Thebes’ defenders had to squash him –
Now we’ll let the buzzards nosh him!”
But Antigone, the brave,
Dared to dig her brother’s grave:
“Man-made laws my soul defies –
I live by laws divine!” she cries...
She looked quite a bit (i.e. exactly) like the other black-with-red-highlights hens. Here she probably is on the left with a friend, center, and another friend, right:
But in real life you never mistook Antigone for any of her sisters. For one thing, she would have nothing to do with the bestial rutting practiced by the roosters (spend five minutes with a rooster and you will see how "cock" got its secondary meaning). If one of them approached with any such notion, she promptly ran to the nearest human and hid behind his feet. All humans, at least all hippie humans, react the same way in this scenario. They wave their arms and yell "Get away!" to the offending rooster. I don't know what she did when there weren't any humans around, but she was a hen of infinite resource.

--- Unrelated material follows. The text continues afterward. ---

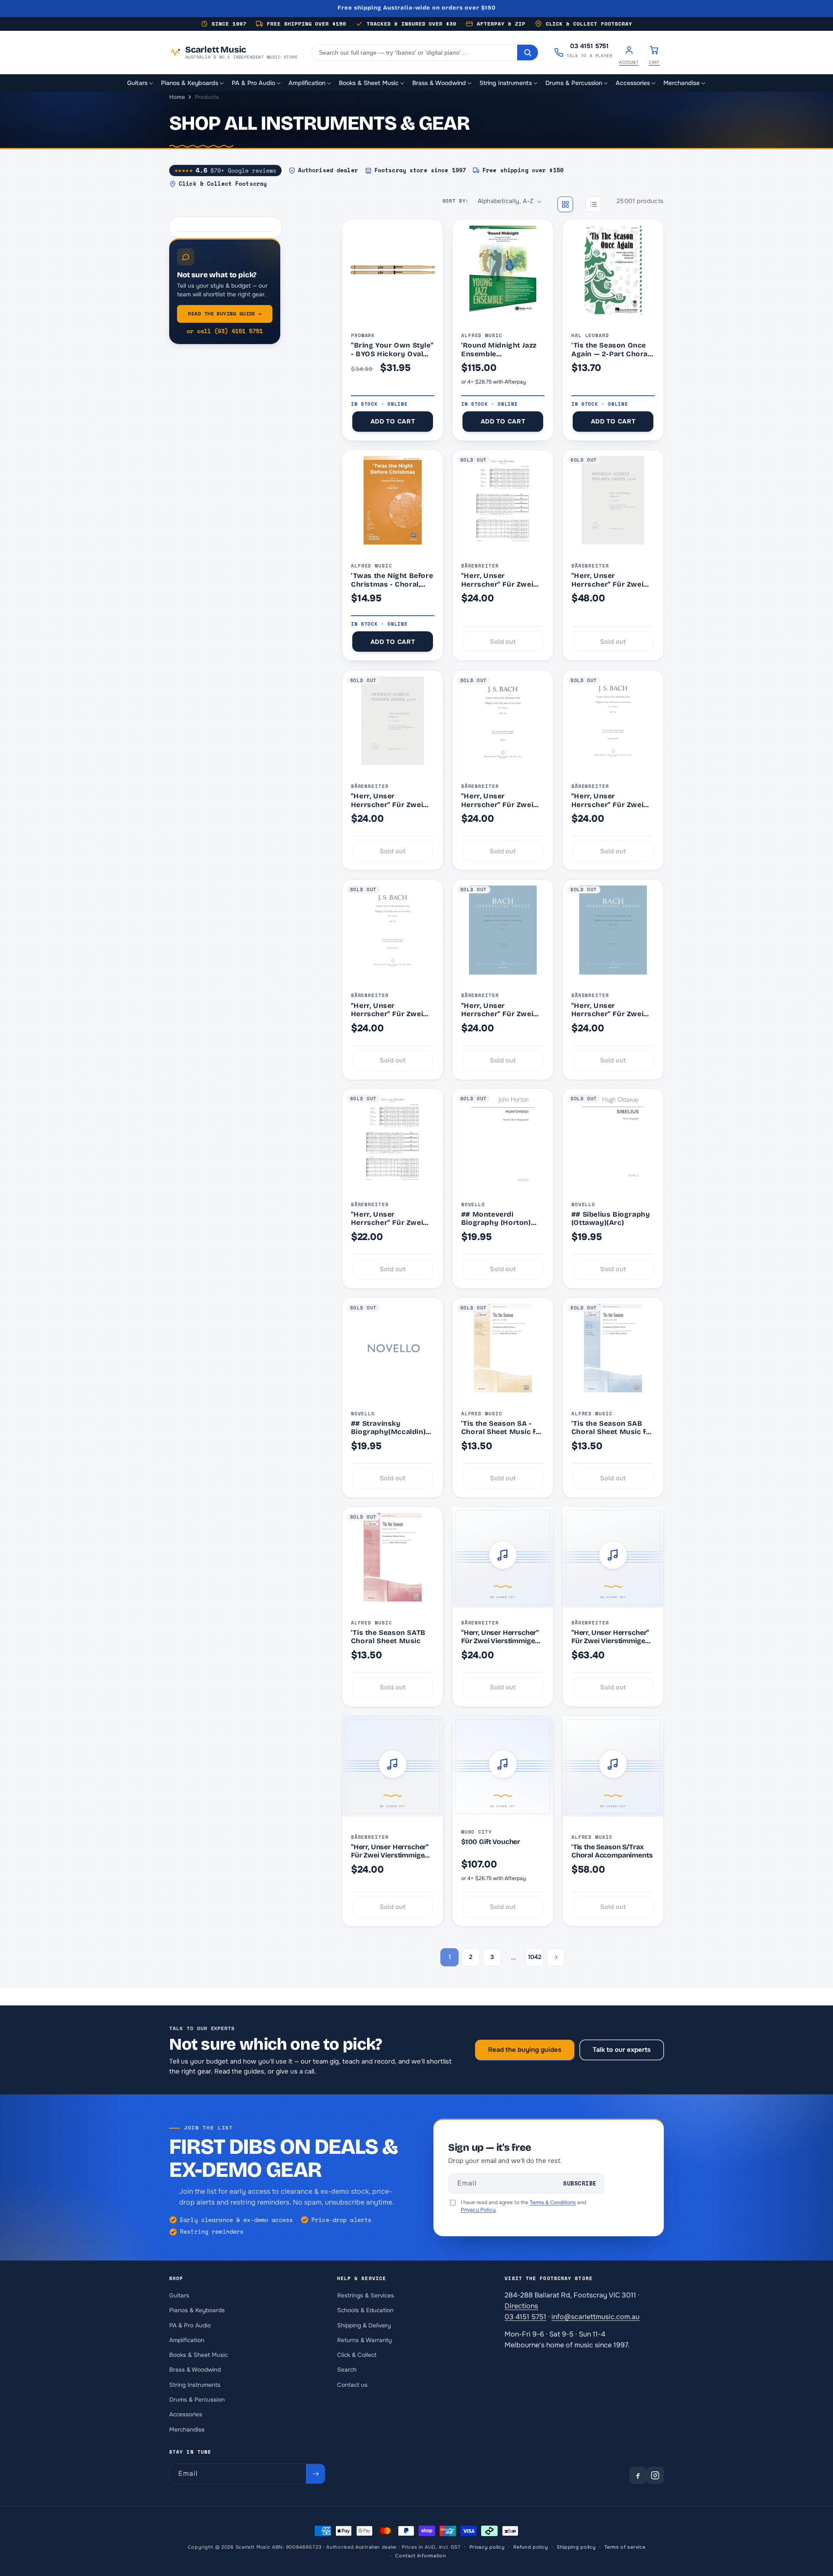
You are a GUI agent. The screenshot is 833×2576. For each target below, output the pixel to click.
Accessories (185, 2414)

She did have a rooster friend, Mr. Multicolored Egg Layer, but he was JUST a friend:
Antigone terrorized our dogs (Old English Sheepdogs, not the sharpest needles in the pincushion) by leaping at them and squawking and flapping her feathers in their faces. She went her own way, wandering around without the flock most of the time. She even disdained the chicken tractors at night. The other chickens, no matter where they went during the day (usually as a group) always came and perched on the edges at dusk. Antigone on the other hand headed for the house a couple hundred yards away by a twisty path through blackberry bushes, made her way up to the second floor balcony, and perched there.
Like many heroes, she died on the field of battle, taking on a foe much bigger than she was. I found her near the house. I suspect it wasn't a raccoon, but Matt's Rottweiler (he won him in a raffle, exactly the kind of thing that always happens to Matts), a gentle dog to humans but without a lot of restraint where feathery things were concerned. We buried her with ceremony and full honors at sunset. I only hope I see her like again one day.